I have a newly formed LLC in California which I did through Legal Zoom. I understand I need to be careful with cash flow (with respect to where it comes from and goes). I am also in the process of establishing a bank account with BofA. Obviously a company doesn't just form with cash in the bank so I, as the sole member, need to place an initial 'investment' into the account. Do I simply write a check from my personal account to the company account? I would prefer to do this just once but I have a feeling I may have to infuse cash a few times. I DO NOT intend for cash to go the other way (until money is coming in and I can pay myself).
Also, I purchased a $9,000 piece of machinery prior to forming the LLC (with the intent to use it for the company). The machine has not yet been delivered but should arrive soon. I have all the documents for that purchase. I had them use the company name on the invoice but I paid with my personal funds. Is this a problem? Do I need to do anything other than retain all the documents related to the purchase?

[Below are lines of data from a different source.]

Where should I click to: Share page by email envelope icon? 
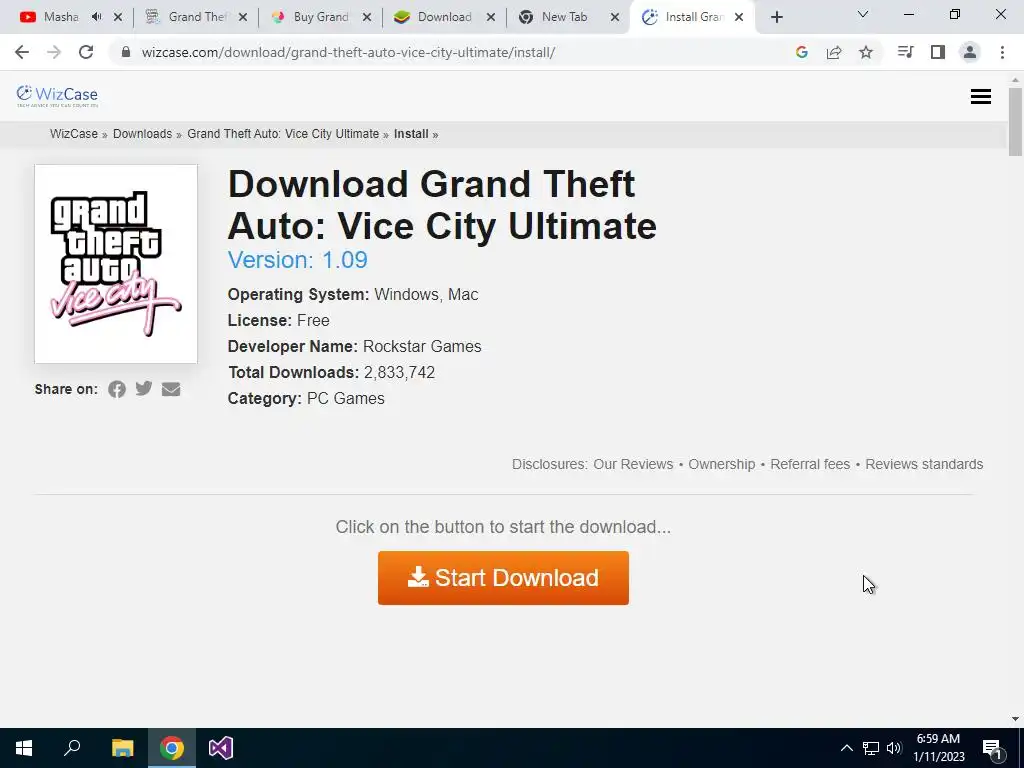[171, 389]
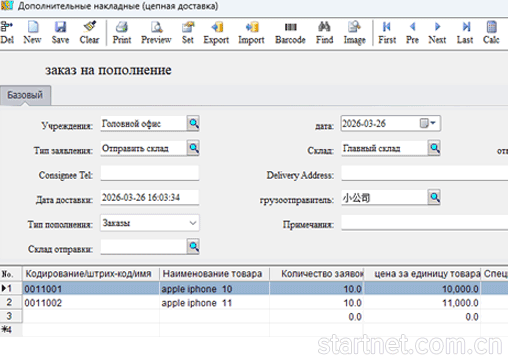The image size is (508, 361).
Task: Expand the Тип пополнения dropdown
Action: (193, 223)
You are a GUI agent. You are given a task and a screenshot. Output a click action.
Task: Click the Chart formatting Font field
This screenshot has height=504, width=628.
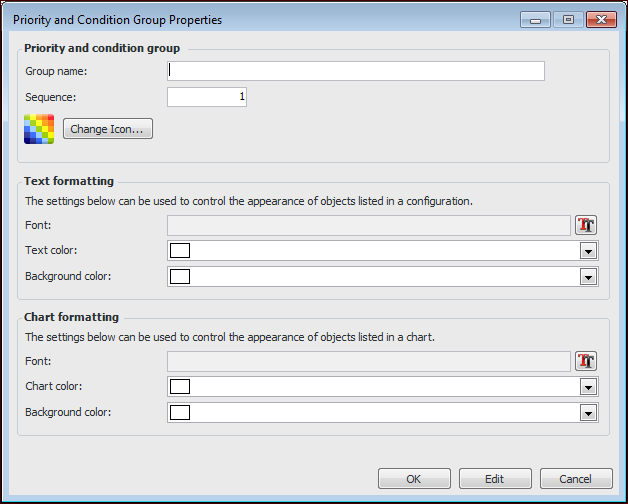(368, 361)
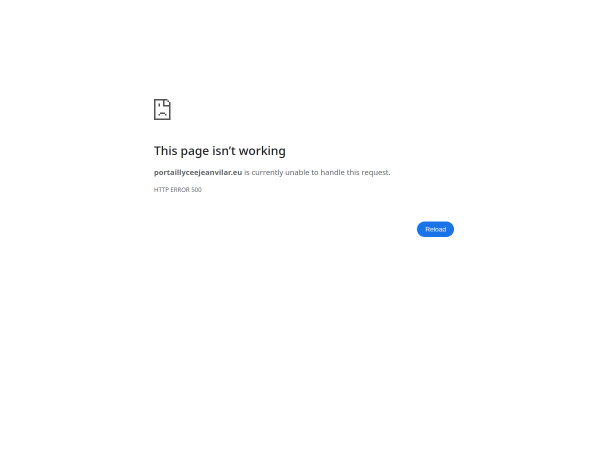Click the word 'unable' in the message

[x=297, y=172]
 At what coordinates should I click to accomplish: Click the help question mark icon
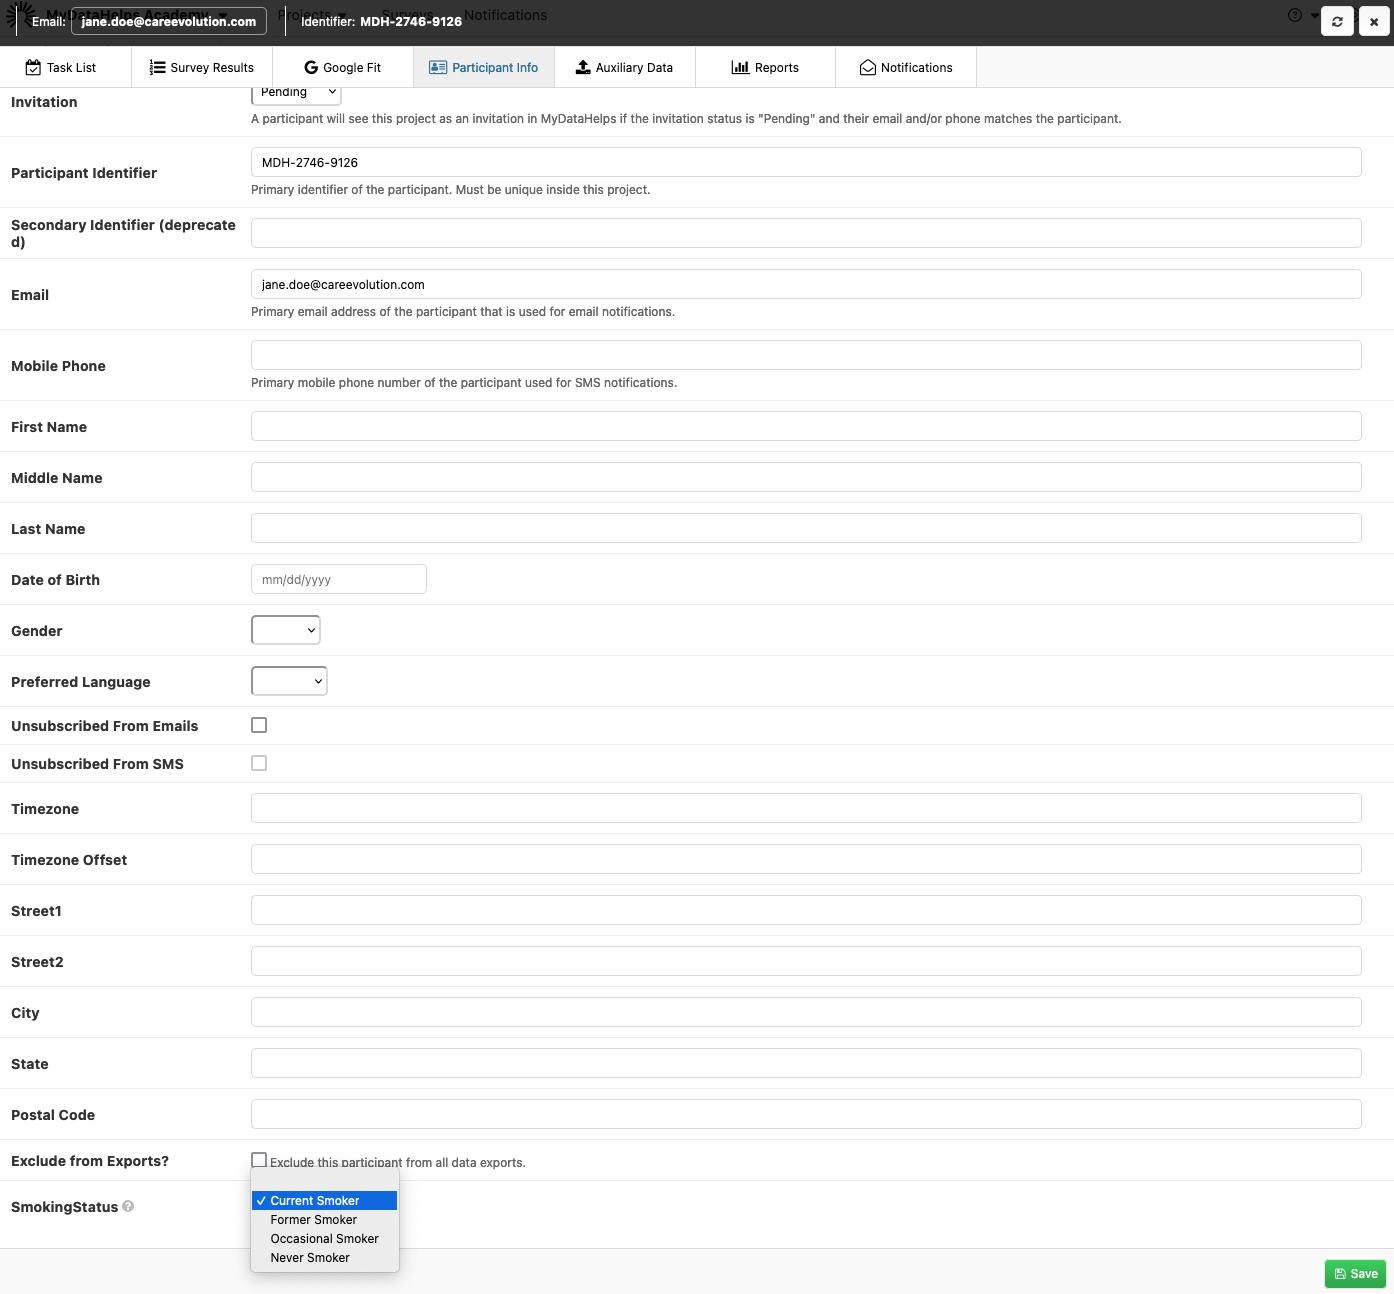point(1295,15)
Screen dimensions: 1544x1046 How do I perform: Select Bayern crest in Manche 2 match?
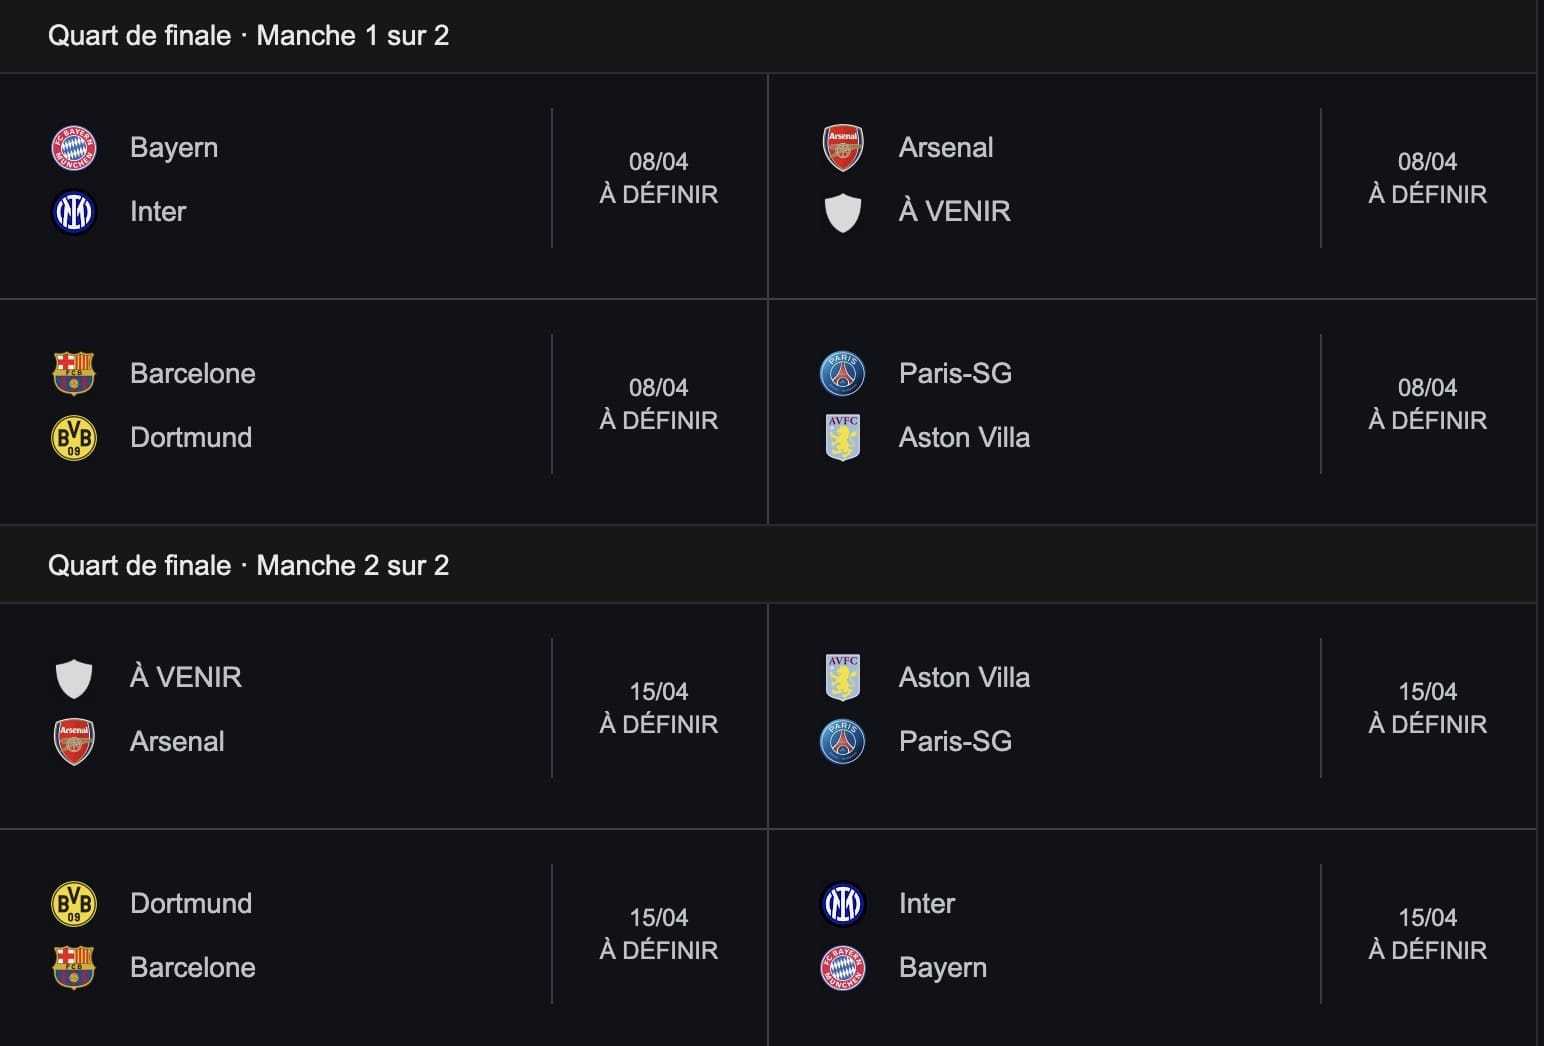click(x=842, y=968)
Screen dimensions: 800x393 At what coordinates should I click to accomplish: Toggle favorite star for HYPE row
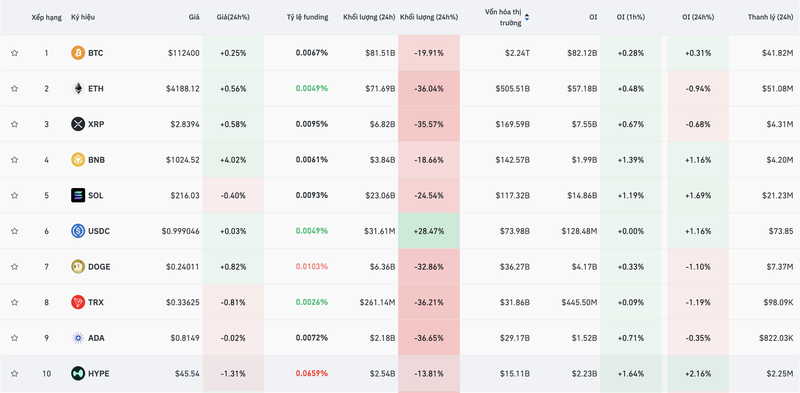[x=14, y=374]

Please point out any flaws in my thinking and slap me around a bit. I would have thought this might be a common question but I was unable to find a similar question through search.
What you have done is perfectly fine, simply retain the appropriate receipts etc for your records. The other expense which you probably have is the money you paid to Legal Zoom.
As for writing a check from your personal account to the company account, this is standard practice, and yes it is perfectly OK to do this multiple times if you need additional money for the business. Once again, simply retain the appropriate records.
Going forward, one would generally purchase a large piece of equipment with funds from the business account. There may be times when you need to make small purchases for cash however. For example your neighbor has a tag (lawn) sale and you buy a used file cabinet for $20 cash. In such cases it is perfectly fine to have the business reimburse you by filing an expense report just like you would do if you were working for a large company.
It's fine to lend the business money (with the expectation of getting paid back in the future); just keep records of the transfers so you can show the repayment as a repayment rather than a distribution of profits.
The $9,000 piece of machinery which was purchased prior to the business would be considered a Start Up cost; you may need to amortize this over 180 months rather than simply deducting the cost. See this page on the IRS website for a discussion of handling startup costs.
Sounds like you may paid for your LLC ownership with "services rendered" vs in cash. Not a big deal but you should talk to your accountant because this is akin to a income and thus you may have to pay taxes on it.
That being said you can open a Promissory Note to account for the $9000 and machine purchase. You can keep the note open and just add future loans and business expenses as they happen. This way, when you are ready to pay yourself back (because the company has money from operations) everything will be documents and a legal loan in place.